[RECORDED DATA — start]

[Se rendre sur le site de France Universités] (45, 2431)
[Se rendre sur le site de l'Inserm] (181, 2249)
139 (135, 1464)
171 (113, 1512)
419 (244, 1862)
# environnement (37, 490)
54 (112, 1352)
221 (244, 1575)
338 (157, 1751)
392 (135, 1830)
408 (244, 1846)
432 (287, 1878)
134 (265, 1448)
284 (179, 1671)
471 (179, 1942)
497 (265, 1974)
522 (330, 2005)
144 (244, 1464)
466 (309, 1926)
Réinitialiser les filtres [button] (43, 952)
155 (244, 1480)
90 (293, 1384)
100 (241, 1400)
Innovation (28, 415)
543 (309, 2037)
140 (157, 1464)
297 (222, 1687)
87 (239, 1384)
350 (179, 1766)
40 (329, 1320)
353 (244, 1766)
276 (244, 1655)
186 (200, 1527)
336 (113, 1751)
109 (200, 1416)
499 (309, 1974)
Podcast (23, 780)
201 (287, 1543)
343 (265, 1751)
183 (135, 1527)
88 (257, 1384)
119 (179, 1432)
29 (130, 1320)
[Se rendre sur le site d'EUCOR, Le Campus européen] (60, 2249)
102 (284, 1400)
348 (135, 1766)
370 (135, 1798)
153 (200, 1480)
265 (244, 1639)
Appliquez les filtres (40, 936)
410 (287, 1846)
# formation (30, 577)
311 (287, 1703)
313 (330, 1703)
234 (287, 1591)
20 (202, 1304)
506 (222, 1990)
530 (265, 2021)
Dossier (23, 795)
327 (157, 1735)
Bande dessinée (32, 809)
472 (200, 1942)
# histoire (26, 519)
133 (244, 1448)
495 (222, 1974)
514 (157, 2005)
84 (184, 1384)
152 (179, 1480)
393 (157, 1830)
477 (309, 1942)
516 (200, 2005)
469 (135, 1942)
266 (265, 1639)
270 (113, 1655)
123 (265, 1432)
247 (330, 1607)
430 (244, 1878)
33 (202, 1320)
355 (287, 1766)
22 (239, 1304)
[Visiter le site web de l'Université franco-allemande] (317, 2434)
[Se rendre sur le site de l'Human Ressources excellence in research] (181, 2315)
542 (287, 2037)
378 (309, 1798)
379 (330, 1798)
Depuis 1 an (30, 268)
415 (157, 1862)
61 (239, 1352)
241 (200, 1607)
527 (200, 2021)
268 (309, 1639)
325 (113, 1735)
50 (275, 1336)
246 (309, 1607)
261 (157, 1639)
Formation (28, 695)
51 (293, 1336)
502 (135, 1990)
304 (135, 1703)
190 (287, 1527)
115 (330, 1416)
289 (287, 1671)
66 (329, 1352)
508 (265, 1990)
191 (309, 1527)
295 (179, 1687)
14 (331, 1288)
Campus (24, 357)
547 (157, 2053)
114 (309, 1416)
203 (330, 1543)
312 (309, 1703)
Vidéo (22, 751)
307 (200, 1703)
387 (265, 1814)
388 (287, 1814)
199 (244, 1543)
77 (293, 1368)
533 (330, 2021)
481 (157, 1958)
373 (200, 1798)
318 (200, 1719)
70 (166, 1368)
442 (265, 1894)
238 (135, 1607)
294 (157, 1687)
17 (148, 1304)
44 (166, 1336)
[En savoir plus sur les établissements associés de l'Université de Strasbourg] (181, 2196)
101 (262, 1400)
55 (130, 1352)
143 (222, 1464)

[RECORDED DATA — finish]

» EXERCISE OBJECTIVE
Every line of the records should be reproduced exactly.

» WRITTEN ANSWER
[Se rendre sur le site de France Universités] (45, 2431)
[Se rendre sur le site de l'Inserm] (181, 2249)
139 (135, 1464)
171 (113, 1512)
419 (244, 1862)
# environnement (37, 490)
54 (112, 1352)
221 (244, 1575)
338 (157, 1751)
392 (135, 1830)
408 (244, 1846)
432 (287, 1878)
134 (265, 1448)
284 (179, 1671)
471 (179, 1942)
497 (265, 1974)
522 (330, 2005)
144 (244, 1464)
466 (309, 1926)
Réinitialiser les filtres [button] (43, 952)
155 (244, 1480)
90 (293, 1384)
100 (241, 1400)
Innovation (28, 415)
543 (309, 2037)
140 (157, 1464)
297 (222, 1687)
87 (239, 1384)
350 (179, 1766)
40 (329, 1320)
353 (244, 1766)
276 (244, 1655)
186 (200, 1527)
336 (113, 1751)
109 (200, 1416)
499 (309, 1974)
Podcast (23, 780)
201 (287, 1543)
343 (265, 1751)
183 (135, 1527)
88 (257, 1384)
119 (179, 1432)
29 (130, 1320)
[Se rendre sur le site d'EUCOR, Le Campus européen] (60, 2249)
102 (284, 1400)
348 (135, 1766)
370 (135, 1798)
153 (200, 1480)
265 (244, 1639)
Appliquez les filtres (40, 936)
410 (287, 1846)
# formation (30, 577)
311 (287, 1703)
313 (330, 1703)
234 (287, 1591)
20 (202, 1304)
506 (222, 1990)
530 (265, 2021)
Dossier (23, 795)
327 (157, 1735)
Bande dessinée (32, 809)
472 (200, 1942)
# histoire (26, 519)
133 (244, 1448)
495 (222, 1974)
514 (157, 2005)
84 (184, 1384)
152 (179, 1480)
393 (157, 1830)
477 (309, 1942)
516 (200, 2005)
469 (135, 1942)
266 (265, 1639)
270 (113, 1655)
123 (265, 1432)
247 (330, 1607)
430 (244, 1878)
33 (202, 1320)
355 (287, 1766)
22 (239, 1304)
[Visiter le site web de l'Université franco-allemande] (317, 2434)
[Se rendre sur le site de l'Human Ressources excellence in research] (181, 2315)
542 (287, 2037)
378 (309, 1798)
379 (330, 1798)
Depuis 1 an (30, 268)
415 (157, 1862)
61 (239, 1352)
241 (200, 1607)
527 (200, 2021)
268 (309, 1639)
325 (113, 1735)
50 (275, 1336)
246 (309, 1607)
261 (157, 1639)
Formation (28, 695)
51 (293, 1336)
502 (135, 1990)
304 (135, 1703)
190 (287, 1527)
115 (330, 1416)
289 (287, 1671)
66 (329, 1352)
508 (265, 1990)
191 (309, 1527)
295 (179, 1687)
14 (331, 1288)
Campus (24, 357)
547 (157, 2053)
114 (309, 1416)
203 (330, 1543)
312 (309, 1703)
Vidéo (22, 751)
307 (200, 1703)
387 (265, 1814)
388 (287, 1814)
199 (244, 1543)
77 (293, 1368)
533 (330, 2021)
481 (157, 1958)
373 (200, 1798)
318 (200, 1719)
70 (166, 1368)
442 (265, 1894)
238 (135, 1607)
294 (157, 1687)
17 (148, 1304)
44 (166, 1336)
[En savoir plus sur les établissements associés de l'Université de Strasbourg] (181, 2196)
101 (262, 1400)
55 (130, 1352)
143 (222, 1464)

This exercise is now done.